= Beginning of Section =
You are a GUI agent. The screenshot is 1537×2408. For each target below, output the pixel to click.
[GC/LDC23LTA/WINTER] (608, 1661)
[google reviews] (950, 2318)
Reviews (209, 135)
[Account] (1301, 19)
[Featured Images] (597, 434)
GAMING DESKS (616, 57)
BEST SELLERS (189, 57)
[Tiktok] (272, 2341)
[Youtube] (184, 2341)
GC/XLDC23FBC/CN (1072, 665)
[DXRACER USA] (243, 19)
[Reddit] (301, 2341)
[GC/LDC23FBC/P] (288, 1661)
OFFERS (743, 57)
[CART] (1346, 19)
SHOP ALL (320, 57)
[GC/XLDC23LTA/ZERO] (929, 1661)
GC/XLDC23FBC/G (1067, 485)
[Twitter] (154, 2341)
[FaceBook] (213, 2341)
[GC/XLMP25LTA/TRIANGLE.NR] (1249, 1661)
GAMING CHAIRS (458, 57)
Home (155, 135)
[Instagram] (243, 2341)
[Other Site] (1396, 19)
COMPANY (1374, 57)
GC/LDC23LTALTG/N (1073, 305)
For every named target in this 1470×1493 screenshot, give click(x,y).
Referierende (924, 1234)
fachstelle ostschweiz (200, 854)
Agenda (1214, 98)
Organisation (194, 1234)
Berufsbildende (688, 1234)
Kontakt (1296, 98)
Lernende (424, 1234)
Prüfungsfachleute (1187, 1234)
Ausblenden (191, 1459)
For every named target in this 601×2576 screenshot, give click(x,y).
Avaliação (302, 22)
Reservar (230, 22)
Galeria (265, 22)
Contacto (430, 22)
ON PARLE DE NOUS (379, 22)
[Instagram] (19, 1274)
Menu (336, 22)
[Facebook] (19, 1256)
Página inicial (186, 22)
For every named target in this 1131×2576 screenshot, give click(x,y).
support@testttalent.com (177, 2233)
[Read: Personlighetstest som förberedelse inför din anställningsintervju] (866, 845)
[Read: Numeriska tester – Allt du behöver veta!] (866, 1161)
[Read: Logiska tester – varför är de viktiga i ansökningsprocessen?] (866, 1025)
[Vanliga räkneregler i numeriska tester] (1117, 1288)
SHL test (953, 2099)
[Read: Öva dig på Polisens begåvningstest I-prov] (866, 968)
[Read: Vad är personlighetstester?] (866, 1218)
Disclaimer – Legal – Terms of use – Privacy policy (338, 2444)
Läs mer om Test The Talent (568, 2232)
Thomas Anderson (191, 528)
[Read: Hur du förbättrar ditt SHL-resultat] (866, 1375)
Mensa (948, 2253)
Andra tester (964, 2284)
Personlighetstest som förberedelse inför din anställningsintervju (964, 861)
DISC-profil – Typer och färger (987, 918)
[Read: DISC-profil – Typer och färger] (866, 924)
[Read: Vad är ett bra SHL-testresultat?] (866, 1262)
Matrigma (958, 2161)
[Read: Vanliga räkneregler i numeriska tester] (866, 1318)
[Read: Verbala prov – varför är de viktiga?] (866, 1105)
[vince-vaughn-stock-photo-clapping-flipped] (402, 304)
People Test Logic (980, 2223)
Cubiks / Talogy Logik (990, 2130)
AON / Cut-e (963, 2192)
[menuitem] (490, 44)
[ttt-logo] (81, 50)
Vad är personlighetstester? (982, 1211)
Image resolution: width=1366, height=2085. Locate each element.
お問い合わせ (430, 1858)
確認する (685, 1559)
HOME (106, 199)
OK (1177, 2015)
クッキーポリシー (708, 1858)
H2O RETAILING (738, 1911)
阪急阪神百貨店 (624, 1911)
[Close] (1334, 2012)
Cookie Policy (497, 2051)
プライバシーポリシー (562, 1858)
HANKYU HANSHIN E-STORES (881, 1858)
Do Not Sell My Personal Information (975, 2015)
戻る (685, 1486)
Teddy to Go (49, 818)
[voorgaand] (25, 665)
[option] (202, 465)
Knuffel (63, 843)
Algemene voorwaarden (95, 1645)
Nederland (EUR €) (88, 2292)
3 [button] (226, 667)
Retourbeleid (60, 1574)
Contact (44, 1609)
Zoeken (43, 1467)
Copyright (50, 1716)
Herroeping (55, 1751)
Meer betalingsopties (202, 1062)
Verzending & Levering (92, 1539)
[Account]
= End of Section =
About this task: In the entries above, work out how many lines contain the string "personlighetstester", and give only that number.

Result of the exercise: 2